[Required action] Copy every line that holds the string "Plate" from the data below.

[Material to process]
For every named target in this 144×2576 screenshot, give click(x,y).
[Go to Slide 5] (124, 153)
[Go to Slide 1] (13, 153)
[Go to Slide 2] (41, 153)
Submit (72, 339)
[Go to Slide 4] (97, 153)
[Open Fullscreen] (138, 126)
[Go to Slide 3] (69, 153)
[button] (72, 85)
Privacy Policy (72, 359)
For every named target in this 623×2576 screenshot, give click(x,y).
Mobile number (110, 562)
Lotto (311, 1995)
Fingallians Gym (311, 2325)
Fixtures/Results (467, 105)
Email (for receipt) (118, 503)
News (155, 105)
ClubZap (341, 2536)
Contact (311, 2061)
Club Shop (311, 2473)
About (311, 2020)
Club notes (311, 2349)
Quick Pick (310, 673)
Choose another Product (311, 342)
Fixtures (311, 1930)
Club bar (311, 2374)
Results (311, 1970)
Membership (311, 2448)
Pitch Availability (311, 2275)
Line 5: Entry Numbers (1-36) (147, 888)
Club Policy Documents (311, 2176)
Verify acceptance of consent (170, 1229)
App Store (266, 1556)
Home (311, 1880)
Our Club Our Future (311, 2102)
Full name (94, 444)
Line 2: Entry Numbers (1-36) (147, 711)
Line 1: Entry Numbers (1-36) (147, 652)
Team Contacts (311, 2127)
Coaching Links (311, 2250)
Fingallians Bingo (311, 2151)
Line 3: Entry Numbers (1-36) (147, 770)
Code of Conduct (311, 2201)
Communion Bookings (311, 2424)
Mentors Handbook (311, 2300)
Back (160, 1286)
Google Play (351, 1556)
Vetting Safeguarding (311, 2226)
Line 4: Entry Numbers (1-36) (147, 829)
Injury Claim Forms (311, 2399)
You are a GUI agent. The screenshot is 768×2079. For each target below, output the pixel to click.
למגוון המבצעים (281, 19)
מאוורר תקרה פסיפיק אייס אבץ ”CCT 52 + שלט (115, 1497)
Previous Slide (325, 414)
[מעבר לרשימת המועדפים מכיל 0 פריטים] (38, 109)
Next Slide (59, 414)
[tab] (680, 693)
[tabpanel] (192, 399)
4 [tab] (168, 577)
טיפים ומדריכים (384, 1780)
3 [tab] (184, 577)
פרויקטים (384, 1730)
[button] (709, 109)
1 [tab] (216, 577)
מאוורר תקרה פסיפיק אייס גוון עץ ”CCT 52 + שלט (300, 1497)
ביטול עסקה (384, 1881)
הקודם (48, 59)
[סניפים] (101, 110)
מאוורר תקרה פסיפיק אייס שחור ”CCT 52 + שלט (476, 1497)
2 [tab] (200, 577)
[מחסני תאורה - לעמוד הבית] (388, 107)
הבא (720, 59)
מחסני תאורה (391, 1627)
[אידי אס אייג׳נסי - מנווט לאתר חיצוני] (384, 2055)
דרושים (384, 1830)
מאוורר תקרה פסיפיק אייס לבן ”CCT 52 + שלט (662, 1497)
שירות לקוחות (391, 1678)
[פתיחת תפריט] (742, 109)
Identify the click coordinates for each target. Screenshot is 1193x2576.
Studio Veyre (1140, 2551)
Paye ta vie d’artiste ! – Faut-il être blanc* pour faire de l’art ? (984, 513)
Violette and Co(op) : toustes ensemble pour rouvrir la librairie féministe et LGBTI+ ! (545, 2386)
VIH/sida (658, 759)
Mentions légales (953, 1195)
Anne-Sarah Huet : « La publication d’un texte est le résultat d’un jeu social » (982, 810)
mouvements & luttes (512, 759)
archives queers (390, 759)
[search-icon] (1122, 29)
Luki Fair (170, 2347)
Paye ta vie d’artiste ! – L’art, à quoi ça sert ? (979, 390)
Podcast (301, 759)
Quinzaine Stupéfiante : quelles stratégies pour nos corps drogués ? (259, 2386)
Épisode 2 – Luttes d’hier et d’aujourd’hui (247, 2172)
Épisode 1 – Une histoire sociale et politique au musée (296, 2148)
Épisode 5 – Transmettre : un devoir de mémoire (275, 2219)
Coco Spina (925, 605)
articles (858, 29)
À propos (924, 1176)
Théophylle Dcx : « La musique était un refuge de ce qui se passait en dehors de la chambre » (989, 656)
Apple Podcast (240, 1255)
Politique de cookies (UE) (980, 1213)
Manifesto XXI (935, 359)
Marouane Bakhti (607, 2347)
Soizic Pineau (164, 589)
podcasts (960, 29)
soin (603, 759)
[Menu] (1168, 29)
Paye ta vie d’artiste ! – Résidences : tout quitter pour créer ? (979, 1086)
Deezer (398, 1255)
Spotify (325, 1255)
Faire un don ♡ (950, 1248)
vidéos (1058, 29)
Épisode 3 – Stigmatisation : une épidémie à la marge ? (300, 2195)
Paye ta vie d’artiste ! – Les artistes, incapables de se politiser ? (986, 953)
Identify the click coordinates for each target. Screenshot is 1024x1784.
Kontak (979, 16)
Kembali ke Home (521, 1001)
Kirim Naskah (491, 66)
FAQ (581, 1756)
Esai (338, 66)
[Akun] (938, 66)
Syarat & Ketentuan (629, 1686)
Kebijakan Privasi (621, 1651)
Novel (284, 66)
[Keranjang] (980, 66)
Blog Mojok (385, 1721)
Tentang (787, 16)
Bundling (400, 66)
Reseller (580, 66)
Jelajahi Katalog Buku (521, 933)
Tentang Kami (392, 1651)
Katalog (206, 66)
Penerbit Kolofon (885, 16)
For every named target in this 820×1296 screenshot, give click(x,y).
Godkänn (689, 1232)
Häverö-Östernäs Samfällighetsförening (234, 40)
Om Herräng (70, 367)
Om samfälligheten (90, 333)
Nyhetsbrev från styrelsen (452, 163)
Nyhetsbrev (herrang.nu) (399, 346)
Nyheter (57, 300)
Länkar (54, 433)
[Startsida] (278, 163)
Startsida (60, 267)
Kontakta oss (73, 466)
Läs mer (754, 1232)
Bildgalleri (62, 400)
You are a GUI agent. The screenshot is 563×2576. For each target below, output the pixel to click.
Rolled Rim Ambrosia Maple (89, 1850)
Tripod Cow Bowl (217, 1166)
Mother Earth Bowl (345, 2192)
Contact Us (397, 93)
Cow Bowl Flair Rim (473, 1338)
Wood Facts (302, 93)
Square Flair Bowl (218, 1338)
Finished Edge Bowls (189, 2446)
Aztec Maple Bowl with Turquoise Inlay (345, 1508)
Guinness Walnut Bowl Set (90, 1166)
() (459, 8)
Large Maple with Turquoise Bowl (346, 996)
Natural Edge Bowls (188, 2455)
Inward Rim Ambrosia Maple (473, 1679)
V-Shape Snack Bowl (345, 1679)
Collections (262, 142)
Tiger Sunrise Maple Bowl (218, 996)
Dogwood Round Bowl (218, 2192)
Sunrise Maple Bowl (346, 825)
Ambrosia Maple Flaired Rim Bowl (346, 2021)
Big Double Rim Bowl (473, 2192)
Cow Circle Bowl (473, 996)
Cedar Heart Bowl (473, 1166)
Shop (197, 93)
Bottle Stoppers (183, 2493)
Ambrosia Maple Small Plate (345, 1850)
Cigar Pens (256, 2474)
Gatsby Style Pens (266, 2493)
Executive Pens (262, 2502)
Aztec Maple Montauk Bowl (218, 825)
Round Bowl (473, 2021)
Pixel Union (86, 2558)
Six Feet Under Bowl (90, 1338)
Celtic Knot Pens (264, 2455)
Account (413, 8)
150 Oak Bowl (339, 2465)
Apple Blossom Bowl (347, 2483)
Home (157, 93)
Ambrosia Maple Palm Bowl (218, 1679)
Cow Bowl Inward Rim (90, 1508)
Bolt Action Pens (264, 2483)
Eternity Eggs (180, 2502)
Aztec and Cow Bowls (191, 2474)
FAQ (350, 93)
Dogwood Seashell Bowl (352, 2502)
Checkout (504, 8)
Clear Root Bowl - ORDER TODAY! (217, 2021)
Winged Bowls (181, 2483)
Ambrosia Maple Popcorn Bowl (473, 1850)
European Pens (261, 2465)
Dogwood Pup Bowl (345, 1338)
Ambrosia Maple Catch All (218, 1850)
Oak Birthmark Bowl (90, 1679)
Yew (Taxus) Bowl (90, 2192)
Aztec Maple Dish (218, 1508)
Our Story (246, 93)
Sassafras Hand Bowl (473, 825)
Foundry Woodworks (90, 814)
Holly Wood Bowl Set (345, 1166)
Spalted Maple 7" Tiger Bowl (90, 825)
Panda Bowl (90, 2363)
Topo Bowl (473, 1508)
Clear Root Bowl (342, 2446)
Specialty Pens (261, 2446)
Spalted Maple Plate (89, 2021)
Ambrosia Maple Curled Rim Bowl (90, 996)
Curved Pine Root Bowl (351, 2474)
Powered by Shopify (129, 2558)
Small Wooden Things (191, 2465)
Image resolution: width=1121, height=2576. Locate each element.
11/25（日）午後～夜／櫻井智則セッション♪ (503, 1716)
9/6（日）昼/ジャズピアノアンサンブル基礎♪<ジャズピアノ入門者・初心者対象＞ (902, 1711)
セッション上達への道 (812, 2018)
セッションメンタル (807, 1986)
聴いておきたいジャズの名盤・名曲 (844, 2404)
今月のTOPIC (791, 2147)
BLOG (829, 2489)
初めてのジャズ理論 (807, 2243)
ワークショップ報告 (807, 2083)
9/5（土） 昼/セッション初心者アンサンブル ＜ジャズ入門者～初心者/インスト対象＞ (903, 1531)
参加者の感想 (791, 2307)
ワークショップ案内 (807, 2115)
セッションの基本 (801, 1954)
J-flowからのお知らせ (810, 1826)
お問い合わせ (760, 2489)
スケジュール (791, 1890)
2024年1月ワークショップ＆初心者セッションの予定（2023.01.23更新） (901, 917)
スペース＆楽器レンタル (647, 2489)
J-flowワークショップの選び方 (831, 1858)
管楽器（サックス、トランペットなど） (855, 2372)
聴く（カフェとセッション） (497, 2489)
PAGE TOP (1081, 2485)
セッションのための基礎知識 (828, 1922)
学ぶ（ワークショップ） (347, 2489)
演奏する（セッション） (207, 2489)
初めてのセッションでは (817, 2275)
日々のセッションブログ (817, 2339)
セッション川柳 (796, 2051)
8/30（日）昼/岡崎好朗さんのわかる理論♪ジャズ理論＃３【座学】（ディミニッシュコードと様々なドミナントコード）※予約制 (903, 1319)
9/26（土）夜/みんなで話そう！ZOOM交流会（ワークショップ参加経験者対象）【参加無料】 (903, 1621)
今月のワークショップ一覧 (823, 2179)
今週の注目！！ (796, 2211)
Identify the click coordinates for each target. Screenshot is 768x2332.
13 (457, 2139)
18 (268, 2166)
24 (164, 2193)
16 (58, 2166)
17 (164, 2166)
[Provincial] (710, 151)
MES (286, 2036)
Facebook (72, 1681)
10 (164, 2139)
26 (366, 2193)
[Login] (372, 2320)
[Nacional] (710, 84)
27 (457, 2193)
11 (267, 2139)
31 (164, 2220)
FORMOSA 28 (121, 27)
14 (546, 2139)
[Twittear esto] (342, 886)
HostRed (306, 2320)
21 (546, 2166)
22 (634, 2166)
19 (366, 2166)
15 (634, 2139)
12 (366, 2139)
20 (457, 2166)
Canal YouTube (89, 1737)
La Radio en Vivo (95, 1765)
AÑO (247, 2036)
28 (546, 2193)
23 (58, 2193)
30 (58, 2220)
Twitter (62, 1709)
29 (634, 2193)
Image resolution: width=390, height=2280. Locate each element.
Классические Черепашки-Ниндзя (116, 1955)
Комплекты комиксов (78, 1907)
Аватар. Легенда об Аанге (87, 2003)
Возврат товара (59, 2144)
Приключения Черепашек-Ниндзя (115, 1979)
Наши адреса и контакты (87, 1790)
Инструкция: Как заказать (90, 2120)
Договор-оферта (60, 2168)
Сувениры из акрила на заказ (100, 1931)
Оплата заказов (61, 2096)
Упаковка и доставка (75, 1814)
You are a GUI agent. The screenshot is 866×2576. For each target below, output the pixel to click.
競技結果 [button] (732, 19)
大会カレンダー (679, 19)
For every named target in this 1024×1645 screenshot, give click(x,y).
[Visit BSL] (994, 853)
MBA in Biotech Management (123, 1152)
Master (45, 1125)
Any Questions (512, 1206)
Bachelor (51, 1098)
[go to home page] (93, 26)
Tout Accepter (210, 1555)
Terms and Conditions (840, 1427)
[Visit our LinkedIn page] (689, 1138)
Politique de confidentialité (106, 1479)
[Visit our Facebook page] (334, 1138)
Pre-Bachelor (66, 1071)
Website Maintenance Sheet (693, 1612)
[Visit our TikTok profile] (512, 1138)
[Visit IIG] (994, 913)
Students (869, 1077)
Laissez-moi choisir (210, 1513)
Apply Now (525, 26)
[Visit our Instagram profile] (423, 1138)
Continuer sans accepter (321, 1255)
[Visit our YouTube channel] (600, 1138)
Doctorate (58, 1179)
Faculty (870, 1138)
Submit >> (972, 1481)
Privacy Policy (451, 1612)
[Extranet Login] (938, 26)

[Task result]
Ambrosia Maple Small Plate (345, 1850)
Spalted Maple Plate (89, 2021)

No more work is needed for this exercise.